We have spent days practically drawing diagrams of how it is sexist to say “a woman is anyone who identifies as a woman” and how this very statement infers that woman is not an adult human female but is instead a feeling, because words do not simply grow in meaning the way you have pointlessly insisted they do.

You’ve won’t adopt a different point of view for a moment because of what some people online feel but you’ve spent days arguing with us that an adult human male can be a woman because of his feeling bad about the word man.

Like..come on dude.

[–]rubberdubberd00 0 insightful - 1 fun0 insightful - 0 fun1 insightful - 1 fun -  (2 children)

We all recognise it

So I guess you're all also sexist then, by your logic.

What you seem to be missing somehow is that society doing it doesn’t mean it’s good or that we should do it more.

What? When did I ever say that it was good? I think that the way that society defines gender is bad.

We have spent days saying it is sexism to redefine woman, a biologically distinct group, as an identity anyone can have.

And that is something that I've never done. I do not have the power to define, or redefine words.

I don't assume that when you say a woman is an "adult human female" that you are redefining the word according to what suits you. I understand that you are describing a way you believe the word is used. Why, when I describe a different definition, do you make this assumption?

We have spent days practically drawing diagrams of how it is sexist to say “a woman is anyone who identifies as a woman” and how this very statement infers that woman is not an adult human female but is instead a feeling, because words do not simply grow in meaning the way you have pointlessly insisted they do.

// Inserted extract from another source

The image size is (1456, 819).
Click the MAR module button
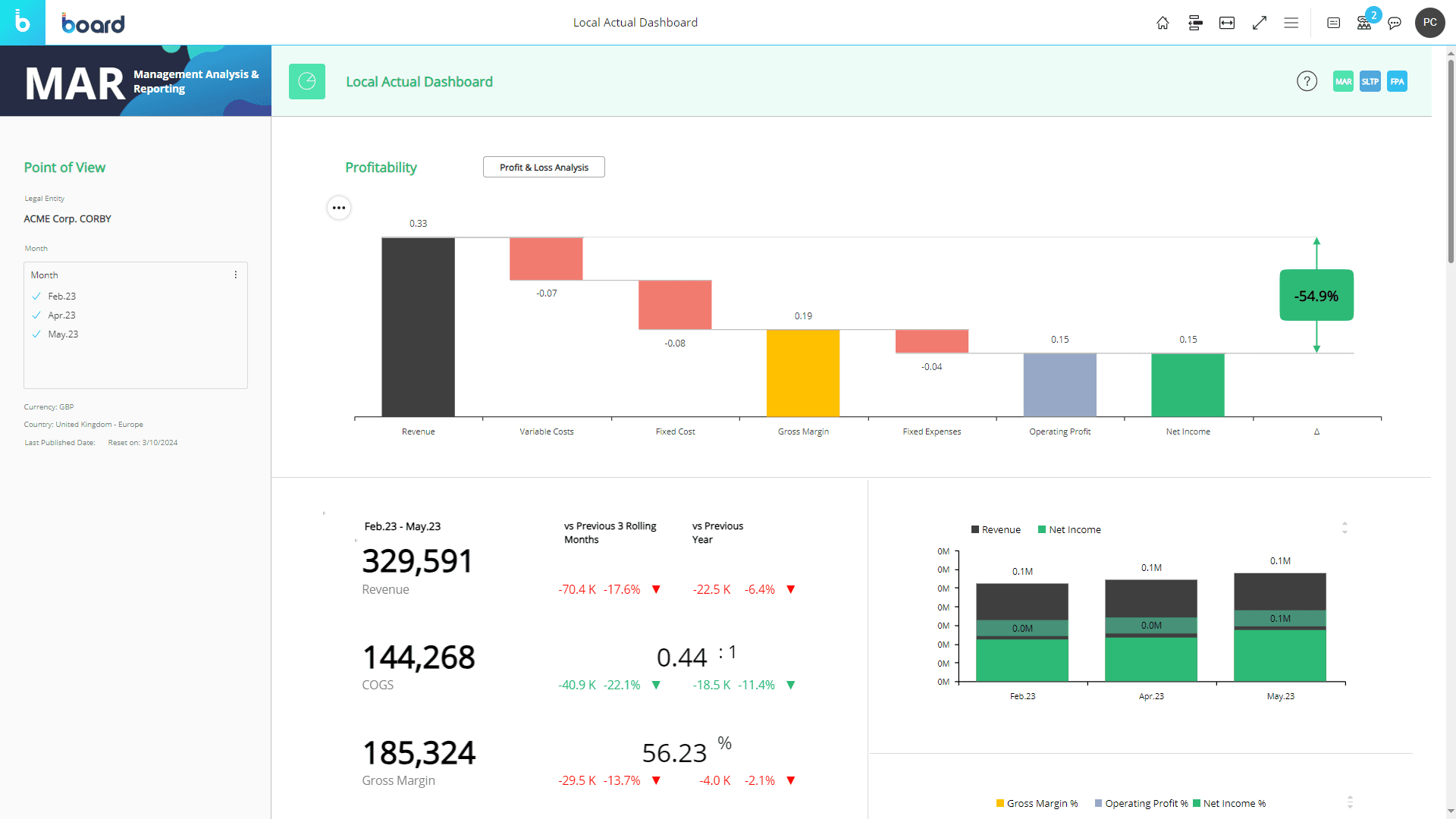1343,81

Wait... So am I understand that the problem is that you think that I think that adult human females do or should fit the definition that I've laid out for the word "woman"?

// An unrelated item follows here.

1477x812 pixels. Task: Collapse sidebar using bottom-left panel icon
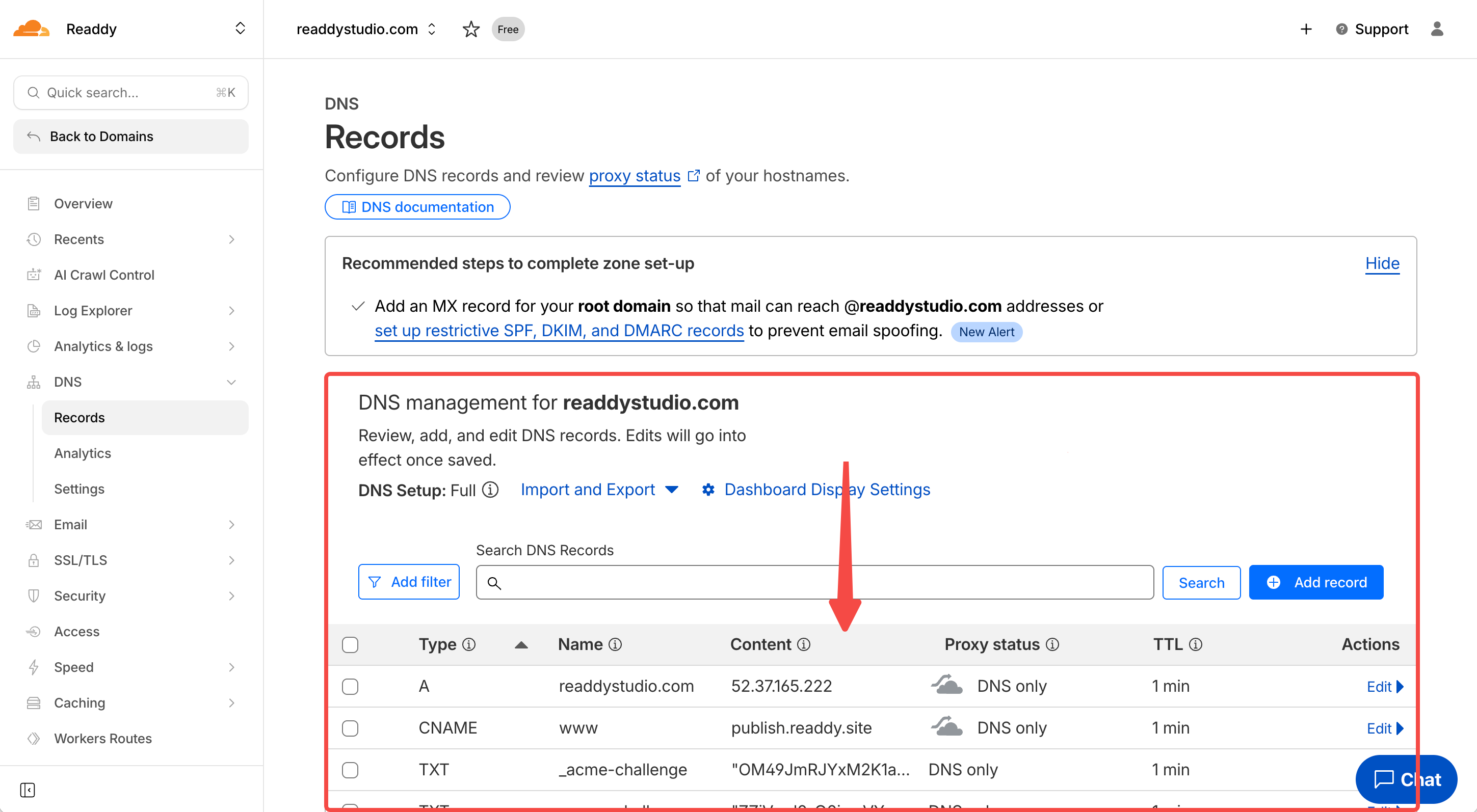(x=28, y=790)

[–]HouseplantWomen who disagree with QT are a different sex 5 insightful - 1 fun5 insightful - 0 fun6 insightful - 1 fun -  (0 children)

I don’t know what the fuck you think because you’ve given nothing but sexist examples of what a woman is, claimed you’re not sexist because society believes it, and apparently haven’t understood a single damn thing said to you.

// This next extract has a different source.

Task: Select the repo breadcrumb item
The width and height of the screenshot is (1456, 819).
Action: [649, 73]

Now because you can’t comprehend that any definition or understanding of woman that reduces a woman to a feeling, fashion statement, or stereotype is sexism I’m the sexist? because I already knew that society had shitty ideas about women already?

You use a sexist definition of what a woman is, by saying women are ideas. If a woman is a feeling or a fashion statement or stereotype a woman cannot be a human being. Just as a cow cannot also be a bicycle.

This strips the human away from the word used to describe them.

No, I don’t think you’re saying women should obey stereotypes of femininity. I’m saying you have repeatedly defined woman as a display of those exact stereotypes.

Nobody thinks you personally decided that woman means offensive stereotypes. We are saying that using those offensive stereotypes yourself is sexist.

If you still can’t get it idk, ask literally anyone else.

[–]MarkTwainiac 2 insightful - 1 fun2 insightful - 0 fun3 insightful - 1 fun -  (0 children)

I do not have the power to define, or redefine words.

Yet you've spent the whole thread redefining the word woman in a very idiosyncratic way solely to suit yourself and to conform with the incredibly misogynistic views you espouse. You even acknowledge this outright in the last line of this particular post when you refer to:

the definition that I've laid out for the word "woman"

On this thread, I have linked to the most authoritative dictionaries of the English language which show that the time-honored, long-established meaning of the word woman is an adult human female. But throughout you have refused to accept that dictionaries written by learned lexicographers from Samuel Johnson to the current-day crew at the OED have any weight whatsoever. Instead you pretend that everyone just makes up their own definition of words, and therefore it's completely reasonable for you to

describe a different definition

for the word woman and to expect it to be taken just as seriously as the actual definition of woman documented in the world's most esteemed and trustworthy dictionaries. Which means you do in fact grant to yourself

the power to define, or redefine words.